October 8, 2014 — Debra Flores, president of Sentara CarePlex Hospital, was three months late for her annual mammogram when she drove to the Dorothy G. Hoefer Comprehensive Breast Center for her scan. Months earlier, Flores had found money in her hospital’s budget to purchase the first 3-D mammography device, also known as tomosynthesis, to pilot the new technology for the Sentara Cancer Network. That afternoon, radiologist Kelley Allison, M.D., saw cancer in both of Debra’s breasts, including a tiny Stage ‘0’ tumor.

“Without 3-D mammography, that second tumor might have been missed,” said Flores. “In retrospect, my decision to purchase Sentara’s first 3-D mammography device was providential.”

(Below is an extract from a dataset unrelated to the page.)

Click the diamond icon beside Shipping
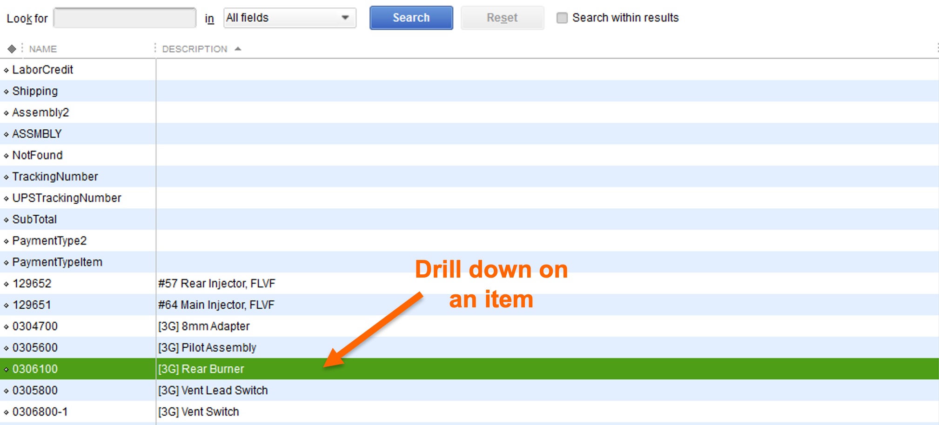939x425 pixels. click(x=6, y=92)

After consulting with Sentara surgeon Richard Hoefer, M.D., Flores elected to have lumpectomy performed on both breasts and Hoefer prescribed six and a half weeks of daily radiation. Flores is now cancer free and committed to fulfilling a personal mission to encourage women to take responsibility for their bodies and demand 3-D mammography knowing firsthand the critical importance of earlier detection.

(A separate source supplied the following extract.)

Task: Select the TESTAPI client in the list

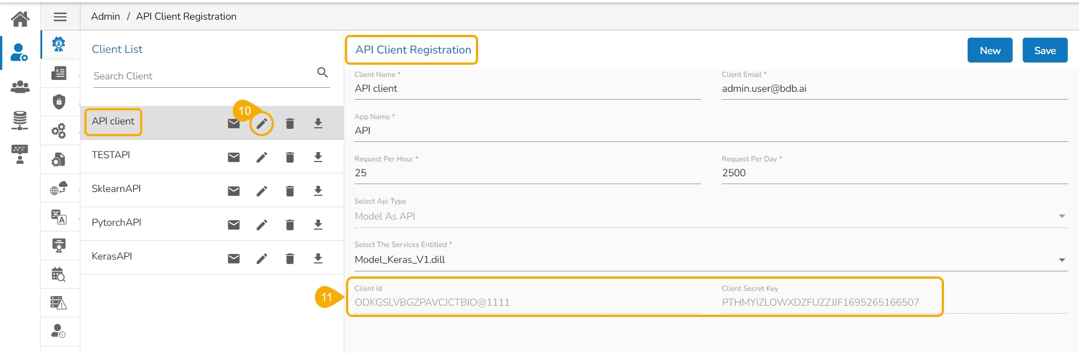Action: 111,155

“This technology is a game changer,” Flores said. “Women need to take advantage of it.”

Clinical data suggests that 3-D mammography identifies smaller tumors at earlier stages than traditional digital mammography and reduces callbacks for biopsies, due to its ability to differentiate between benign masses and cancerous tumors, even in dense breast tissue. In a Sentara Cancer Network study of 1,400 breast cancers diagnosed through the use of 3-D technology, the following success metrics were revealed:           

  • 53% increase in diagnosis of invasive cancers
  • 35% increase in diagnosis of cancers
  • 38% reduction in callbacks
  • 11% reduction in biopsies

“Sentara’s organizational structure and culture of innovation were essential for implementing this technology at eight sites across Virginia in less than one year,” said Allison, a fellowship-trained radiologist and co-chair of the Breast Program Leadership Committee of the Sentara Cancer Network. “I am proud that our committee led the way in evaluating and adopting this invaluable 3-D mammography service for patients.”

The Sentara Cancer Network performed almost 115,000 mammograms last year and diagnosed close to 1,400 breast cancers. Currently, Sentara Cancer Network is designing a 3-D mammography study to assess the impact of 3-D versus 2-D mammography, the current standard of care, on breast health and clinical outcomes.